Researchers find multiple ways to bypass AI chatbot safety rules – The Hill

Preventing artificial intelligence chatbots from creating harmful content may be more difficult than initially believed, according to new research from Carnegie Mellon University which reveals new methods to bypass safety protocols.
Popular AI services like ChatGPT and Bard use user inputs to generate useful answers, including everything from generating scripts and ideas to entire pieces of writing. The services have safety protocols which prevent the bots from creating harmful content like prejudiced messaging or anything potentially defamatory or criminal.
Inquisitive users have discovered “jailbreaks,” a framing device that tricks the AI to avoid its safety protocols, but those can be patched easily by developers. 
A popular chatbot jailbreak included asking the bot to answer a forbidden question as if it was a bedtime story delivered from your grandmother. The bot would then frame the answer in the form of a story, providing the information it would not otherwise.
The researchers discovered a new form of jailbreak written by computers, essentially allowing an infinite number of jailbreak patterns to be created.
“We demonstrate that it is in fact possible to automatically construct adversarial attacks on [chatbots], … which cause the system to obey user commands even if it produces harmful content,” the researchers said. “Unlike traditional jailbreaks, these are built in an entirely automated fashion, allowing one to create a virtually unlimited number of such attacks.”
“This raises concerns about the safety of such models, especially as they start to be used in more autonomous fashion,” the research says.

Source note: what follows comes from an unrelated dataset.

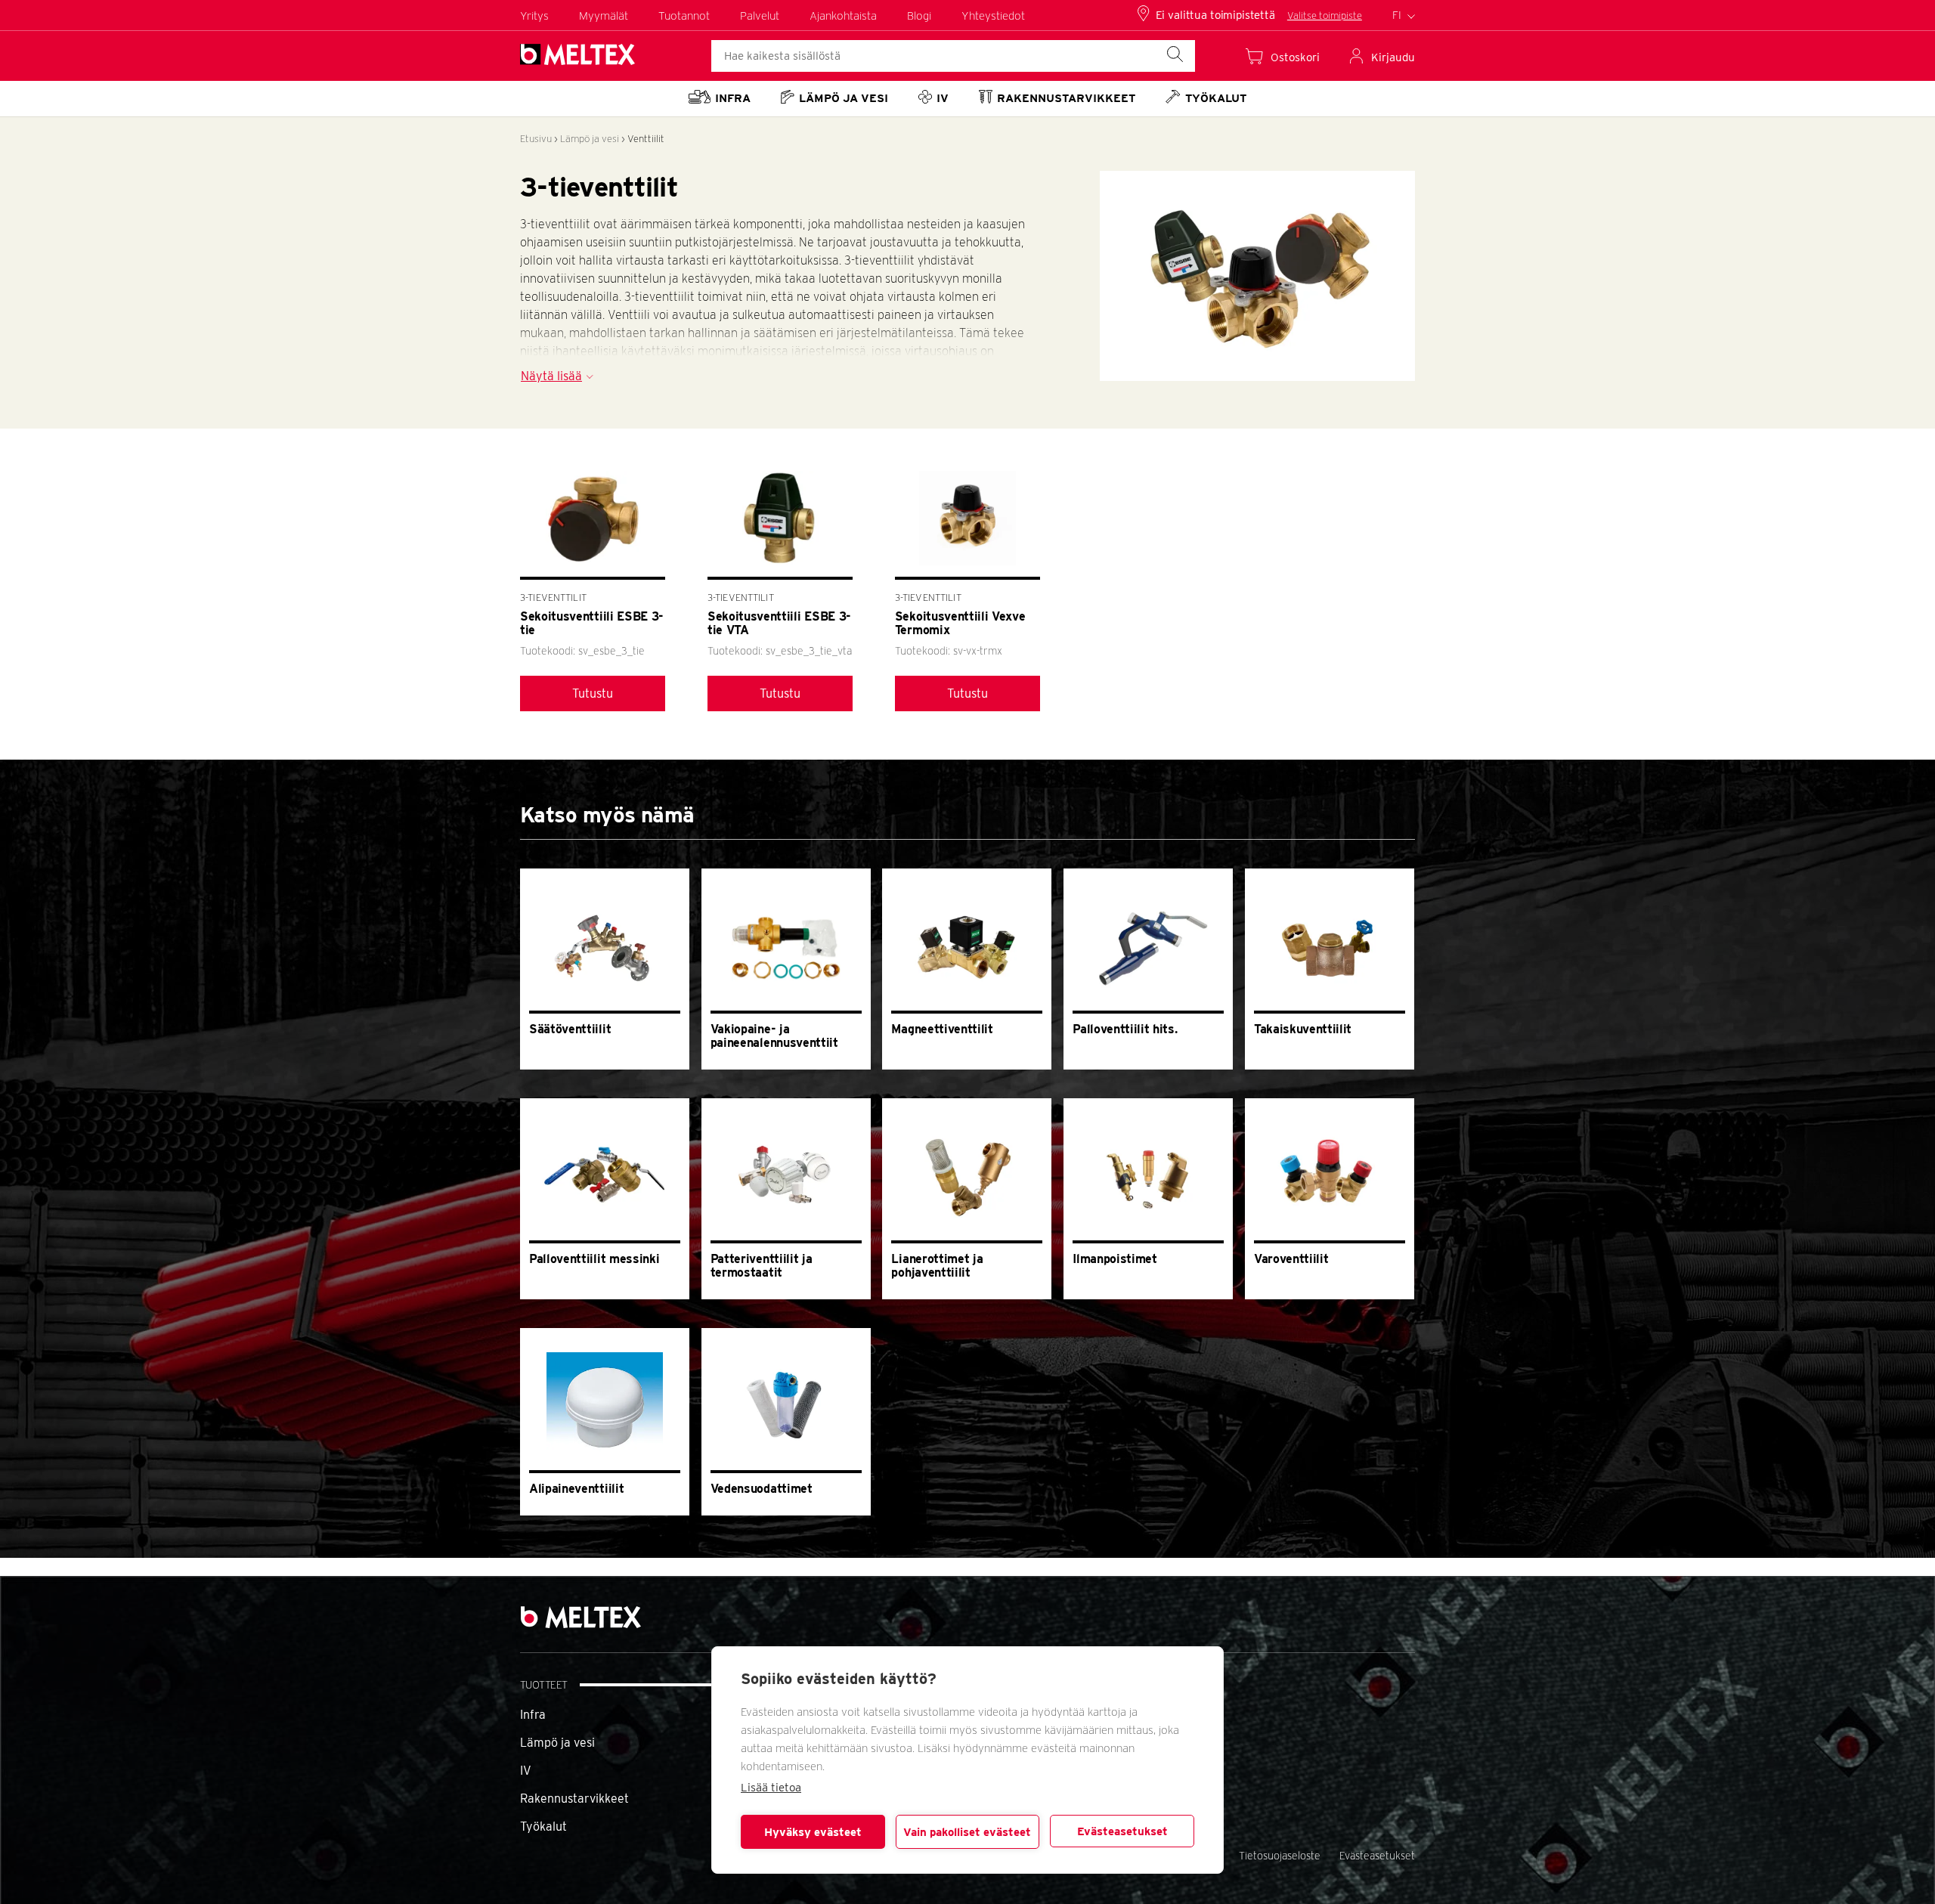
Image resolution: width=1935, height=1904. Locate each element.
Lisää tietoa (771, 1787)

To use the jailbreak, researchers added a seemingly-nonsensical string of characters to the end of usually-forbidden questions, such as asking how to make a bomb. While the chatbot would usually refuse to answer, the string causes the bot to ignore its limitations and give a complete answer.
Researchers provided examples using the market-leading tech ChatGPT, including asking the service how to steal a person’s identity, how to steal from a charity and to create a social media post that encourages dangerous behavior.

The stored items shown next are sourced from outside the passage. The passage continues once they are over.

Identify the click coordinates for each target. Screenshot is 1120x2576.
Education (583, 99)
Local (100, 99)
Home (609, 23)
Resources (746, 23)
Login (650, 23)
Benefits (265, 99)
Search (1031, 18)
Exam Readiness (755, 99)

The new type of attack is effective at dodging safety guardrails in nearly all AI chatbot services on the market, including open source services and so-called “out-of-the-box” commercial products like ChatGPT, OpenAI’s Claude and Microsoft’s Bard, researchers said.
OpenAI developer Anthropic said the company is already working to implement and improve safeguards against such attacks.
“We are experimenting with ways to strengthen base model guardrails to make them more ‘harmless,’ while also investigating additional layers of defense,” the company said in a statement to Insider.
The rise of AI chatbots like ChatGPT took the general public by storm earlier this year. They have seen rampant use in schools by students looking to cheat on assignments, and Congress even limited the programs’ use by its staff amid concerns that the programs could lie.
Along with the research itself, the authors at Carnegie Mellon included a statement of ethics justifying the public release of their research.